Smokeless Tobacco a Good Alternative to Smoking?
Nov. 17, 2005 — -- For years, the public has been warned that smokeless tobacco is dangerous. But how does it compare to smoking cigarettes?
"Smokeless tobacco is, without a question of a doubt, far less harmful than cigarette smoking," said Ken Warner, dean of the University of Michigan School of Public Health.
But public health advocates disagree about how much safer smokeless tobacco is. One study by London's Royal College of Physicians found it to be more than 10 times safer than cigarettes.
Both products contain large amounts of nicotine. But nicotine alone is about as unhealthy as caffeine. It is the cigarette's smoke, which delivers the nicotine to the lungs, that is most lethal.
"I think there's a great opportunity here to understand the difference between the drug and how it's delivered, and if we can move to cleaner forms of delivery for nicotine, far, far fewer people are going to die," said David Sweanor, legal counsel for the Non-Smokers' Rights Association.
The safest way to deliver nicotine, health experts say, is through a patch, inhaler or gum. But those products provide such small amounts of nicotine that only about 10 percent of smokers who use them succeed in quitting.
Smokeless tobacco -- with high amounts of nicotine -- may be a more realistic alternative.
Sweden has developed a safer, less toxic kind of smokeless tobacco called "snus," and sales are booming.
"In two or three years, we're going to sell as much in cigarettes as snus," said a Swedish store owner.
With far fewer dangerous chemicals than American products, many Swedes have made the switch from cigarettes to snus. Cancer rates, including oral cancer, are on the decline.
"There's a tremendous amount of debate about it," said Sweanor. "There are some Americans who have published studies saying that this would clearly be a part of the solution to the smoking epidemic."
Surgeon General Admiral Richard Carmona says he cannot endorse any smokeless tobacco until there are a lot more studies about its relative safety.

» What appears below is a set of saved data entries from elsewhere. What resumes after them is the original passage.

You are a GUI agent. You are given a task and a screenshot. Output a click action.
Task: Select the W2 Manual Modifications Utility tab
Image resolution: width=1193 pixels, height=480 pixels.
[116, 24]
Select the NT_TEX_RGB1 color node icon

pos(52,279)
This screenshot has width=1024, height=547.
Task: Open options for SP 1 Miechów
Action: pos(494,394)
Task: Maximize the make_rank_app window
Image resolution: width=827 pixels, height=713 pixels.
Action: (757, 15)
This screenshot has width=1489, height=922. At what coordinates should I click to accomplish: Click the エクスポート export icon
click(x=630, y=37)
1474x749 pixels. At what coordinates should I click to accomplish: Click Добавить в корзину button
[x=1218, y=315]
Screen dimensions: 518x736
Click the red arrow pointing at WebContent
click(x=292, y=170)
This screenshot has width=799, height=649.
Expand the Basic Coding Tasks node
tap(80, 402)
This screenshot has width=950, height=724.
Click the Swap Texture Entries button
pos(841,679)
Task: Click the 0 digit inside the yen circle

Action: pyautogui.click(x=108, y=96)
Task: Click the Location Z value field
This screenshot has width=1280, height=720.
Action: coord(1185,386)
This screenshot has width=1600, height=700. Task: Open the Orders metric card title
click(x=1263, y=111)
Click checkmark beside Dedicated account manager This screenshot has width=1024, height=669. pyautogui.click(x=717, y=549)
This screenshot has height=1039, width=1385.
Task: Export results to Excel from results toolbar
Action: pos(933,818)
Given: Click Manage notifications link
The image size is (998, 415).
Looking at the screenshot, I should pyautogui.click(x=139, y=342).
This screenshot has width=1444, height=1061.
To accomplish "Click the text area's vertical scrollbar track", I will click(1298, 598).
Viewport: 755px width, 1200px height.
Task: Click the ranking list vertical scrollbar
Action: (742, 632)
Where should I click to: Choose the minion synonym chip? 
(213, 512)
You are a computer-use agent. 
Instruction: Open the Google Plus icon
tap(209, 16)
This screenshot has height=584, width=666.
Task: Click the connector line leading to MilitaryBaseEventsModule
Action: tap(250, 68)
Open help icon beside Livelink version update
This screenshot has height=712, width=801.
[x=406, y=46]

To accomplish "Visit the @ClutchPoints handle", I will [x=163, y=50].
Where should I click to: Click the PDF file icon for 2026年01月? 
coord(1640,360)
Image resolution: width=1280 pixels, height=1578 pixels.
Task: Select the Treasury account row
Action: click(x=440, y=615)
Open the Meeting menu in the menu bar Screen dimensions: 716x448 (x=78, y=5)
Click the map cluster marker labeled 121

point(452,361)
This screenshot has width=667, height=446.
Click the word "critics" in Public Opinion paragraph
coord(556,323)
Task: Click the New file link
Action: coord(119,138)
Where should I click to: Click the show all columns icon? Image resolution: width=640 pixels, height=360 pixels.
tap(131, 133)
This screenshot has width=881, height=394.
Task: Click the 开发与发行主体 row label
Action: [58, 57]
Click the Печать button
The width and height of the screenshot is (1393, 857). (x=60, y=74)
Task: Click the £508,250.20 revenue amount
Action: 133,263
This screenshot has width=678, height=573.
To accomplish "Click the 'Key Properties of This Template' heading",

"What I do know is that smokeless tobacco has carcinogens and can cause oral cancers and can cause nicotine addiction and can cause significant problems," Carmona said. "So I couldn't possibly recommend that because I'd really be asking you to substitute one form of carcinogen for another form of carcinogen."
Many fear that if smokeless tobacco is endorsed as an alternative to smoking, companies could use that to draw in new customers.
Since tobacco is unregulated, it would be up to tobacco companies decide what the products contain.
"The level of trust with the tobacco industry is virtually nil, and if this is the industry we're going to rely upon to come up with safer products, we are going to be very, very cautious, very cautious," said Maureen Connelly of the Harvard School of Public Health.
That caution is necessary. But in the meantime, every year, nearly half a million American smokers who can't quit die -- nearly all of them from the smoke.
ABC News' Bob Woodruff filed this report for "World News Tonight."